Q: Can you explain the difference between a real estate dealer and a real estate investor as per the IRS's perspectives? I've heard that you have to be careful in how you set up your companies and purchase real estate properties because you might lose some tax treatment, etc. Please advise. Thanks!
A: You are correct that this is a most important issue. There are two consequences to being considered a dealer of real estate. First, the gain on the sale of the real estate is taxed as ordinary income, not as capital gain. This is important even if you hold the property less than a year, as short term capital gains can be offset by capital losses from stock and other investments whereas ordinary income cannot.
Second, a dealer's income is subject to Self-employment tax. This is an additional 15.3% tax ON TOP OF your income tax.
The IRS looks at your intent to determine whether you are a dealer or an investor.

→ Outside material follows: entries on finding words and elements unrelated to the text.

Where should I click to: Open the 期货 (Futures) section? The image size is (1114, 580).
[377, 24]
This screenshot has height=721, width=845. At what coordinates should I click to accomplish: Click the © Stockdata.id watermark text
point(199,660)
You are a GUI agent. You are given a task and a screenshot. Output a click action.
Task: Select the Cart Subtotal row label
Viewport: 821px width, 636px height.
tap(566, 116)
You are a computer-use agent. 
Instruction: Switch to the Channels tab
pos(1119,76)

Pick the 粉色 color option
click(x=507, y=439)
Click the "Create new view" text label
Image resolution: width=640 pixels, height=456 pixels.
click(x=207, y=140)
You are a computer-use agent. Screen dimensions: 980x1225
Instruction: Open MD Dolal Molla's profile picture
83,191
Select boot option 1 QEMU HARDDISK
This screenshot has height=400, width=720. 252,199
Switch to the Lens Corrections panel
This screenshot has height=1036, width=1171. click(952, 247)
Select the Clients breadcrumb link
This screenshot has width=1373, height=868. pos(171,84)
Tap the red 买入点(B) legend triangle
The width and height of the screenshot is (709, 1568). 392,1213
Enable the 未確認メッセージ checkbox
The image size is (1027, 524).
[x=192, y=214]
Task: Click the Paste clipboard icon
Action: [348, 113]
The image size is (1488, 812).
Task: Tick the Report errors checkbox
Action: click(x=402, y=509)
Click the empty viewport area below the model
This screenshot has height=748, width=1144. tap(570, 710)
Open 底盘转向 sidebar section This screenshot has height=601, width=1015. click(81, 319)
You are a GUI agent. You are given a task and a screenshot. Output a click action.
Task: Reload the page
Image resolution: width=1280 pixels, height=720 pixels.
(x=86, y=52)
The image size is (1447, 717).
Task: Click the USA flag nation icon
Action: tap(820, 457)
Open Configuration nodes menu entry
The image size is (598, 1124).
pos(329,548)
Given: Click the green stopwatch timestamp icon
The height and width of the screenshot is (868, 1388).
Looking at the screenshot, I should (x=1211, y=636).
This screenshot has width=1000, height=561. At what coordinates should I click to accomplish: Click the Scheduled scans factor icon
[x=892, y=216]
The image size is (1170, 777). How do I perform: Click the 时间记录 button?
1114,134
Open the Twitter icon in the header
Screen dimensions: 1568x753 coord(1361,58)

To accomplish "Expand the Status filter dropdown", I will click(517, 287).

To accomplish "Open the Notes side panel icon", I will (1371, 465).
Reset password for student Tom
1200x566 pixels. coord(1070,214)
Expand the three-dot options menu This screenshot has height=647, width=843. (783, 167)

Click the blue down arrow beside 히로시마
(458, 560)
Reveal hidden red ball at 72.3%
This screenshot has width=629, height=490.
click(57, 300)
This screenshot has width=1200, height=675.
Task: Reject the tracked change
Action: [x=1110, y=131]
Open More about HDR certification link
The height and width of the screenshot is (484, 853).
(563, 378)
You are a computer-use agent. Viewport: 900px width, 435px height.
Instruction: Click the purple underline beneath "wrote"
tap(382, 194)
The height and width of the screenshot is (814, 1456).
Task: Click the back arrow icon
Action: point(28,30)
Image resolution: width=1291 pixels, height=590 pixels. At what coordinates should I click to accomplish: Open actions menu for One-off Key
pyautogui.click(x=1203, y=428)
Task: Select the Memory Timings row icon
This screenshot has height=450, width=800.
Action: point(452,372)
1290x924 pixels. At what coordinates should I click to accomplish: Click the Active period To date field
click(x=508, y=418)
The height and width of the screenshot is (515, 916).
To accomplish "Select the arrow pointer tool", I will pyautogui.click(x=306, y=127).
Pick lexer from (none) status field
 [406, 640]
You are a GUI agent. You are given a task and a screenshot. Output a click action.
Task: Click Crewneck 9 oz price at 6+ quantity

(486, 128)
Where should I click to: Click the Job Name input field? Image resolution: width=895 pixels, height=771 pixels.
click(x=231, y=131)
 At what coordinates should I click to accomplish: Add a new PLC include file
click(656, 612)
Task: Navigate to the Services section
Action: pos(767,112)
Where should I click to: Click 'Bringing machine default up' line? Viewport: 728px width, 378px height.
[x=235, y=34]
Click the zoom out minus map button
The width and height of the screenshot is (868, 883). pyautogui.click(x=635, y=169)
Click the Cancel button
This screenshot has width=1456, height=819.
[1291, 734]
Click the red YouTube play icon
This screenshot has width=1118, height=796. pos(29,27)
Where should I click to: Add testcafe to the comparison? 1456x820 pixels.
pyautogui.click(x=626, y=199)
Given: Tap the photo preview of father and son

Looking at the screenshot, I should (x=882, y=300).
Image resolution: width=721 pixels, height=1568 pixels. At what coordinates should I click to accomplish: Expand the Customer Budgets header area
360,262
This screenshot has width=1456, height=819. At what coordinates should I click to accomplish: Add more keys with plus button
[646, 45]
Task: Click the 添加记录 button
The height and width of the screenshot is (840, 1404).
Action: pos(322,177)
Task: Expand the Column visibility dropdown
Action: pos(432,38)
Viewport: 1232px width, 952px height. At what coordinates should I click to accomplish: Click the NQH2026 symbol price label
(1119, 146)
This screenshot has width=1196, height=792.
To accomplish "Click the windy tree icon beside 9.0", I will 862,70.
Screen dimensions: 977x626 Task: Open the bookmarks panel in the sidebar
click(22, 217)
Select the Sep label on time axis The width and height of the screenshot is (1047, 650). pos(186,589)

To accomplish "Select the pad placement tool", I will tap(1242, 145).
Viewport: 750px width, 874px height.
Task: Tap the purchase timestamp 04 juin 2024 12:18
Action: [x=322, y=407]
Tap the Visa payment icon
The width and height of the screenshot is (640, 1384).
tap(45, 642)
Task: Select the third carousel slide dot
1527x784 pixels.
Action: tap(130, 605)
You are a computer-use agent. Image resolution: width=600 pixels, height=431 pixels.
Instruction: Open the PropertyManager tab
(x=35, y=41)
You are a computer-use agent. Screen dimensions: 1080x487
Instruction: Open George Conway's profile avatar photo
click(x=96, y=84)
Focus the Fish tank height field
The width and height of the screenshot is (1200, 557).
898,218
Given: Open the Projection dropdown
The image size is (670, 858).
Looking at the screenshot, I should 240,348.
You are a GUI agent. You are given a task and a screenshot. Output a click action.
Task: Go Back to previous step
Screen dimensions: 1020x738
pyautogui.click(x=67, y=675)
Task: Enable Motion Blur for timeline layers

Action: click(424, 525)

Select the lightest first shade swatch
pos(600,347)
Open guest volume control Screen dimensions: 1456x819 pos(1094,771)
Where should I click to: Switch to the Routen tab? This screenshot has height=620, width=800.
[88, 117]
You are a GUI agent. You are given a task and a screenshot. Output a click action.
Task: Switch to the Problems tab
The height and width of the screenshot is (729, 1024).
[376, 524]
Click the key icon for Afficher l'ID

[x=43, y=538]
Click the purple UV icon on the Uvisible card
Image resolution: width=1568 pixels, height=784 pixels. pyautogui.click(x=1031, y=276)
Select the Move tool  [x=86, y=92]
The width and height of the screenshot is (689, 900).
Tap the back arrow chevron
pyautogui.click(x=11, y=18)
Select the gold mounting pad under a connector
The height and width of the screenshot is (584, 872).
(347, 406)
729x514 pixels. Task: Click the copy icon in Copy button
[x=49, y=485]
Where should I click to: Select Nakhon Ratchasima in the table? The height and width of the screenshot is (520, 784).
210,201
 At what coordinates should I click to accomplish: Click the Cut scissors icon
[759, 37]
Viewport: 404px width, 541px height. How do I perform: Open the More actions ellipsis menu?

If you INTEND to hold the property for a long time, you are an investor, whether or not you actually hold the property for a long time. For example, suppose you purchase a property and fix it up with the intent of leasing it. While you are fixing it up, a neighbor drops by, sees what a great job you are doing, and offers to buy the house. Your intent was to hold the property for a long time, so the IRS will allow you to treat the gain as capital gain.
The key is to do those things that show intent to be an investor. Here are some things that would show that intent:
1. You have a history of buying and holding properties for a long time
2. You don't do anything to market the property for at least a year
3. You rent the property out and hold it as a rental
4. You don't sell properties very often (similar, though slightly different than #1 above)
The people who get in trouble here are the flippers. They fix up a property and promptly begin marketing it for sale. They are dealers according to the courts and the IRS. It doesn't even matter how many they fix and flip during the year. Because their intent was to flip the property, they are dealers and have ordinary income.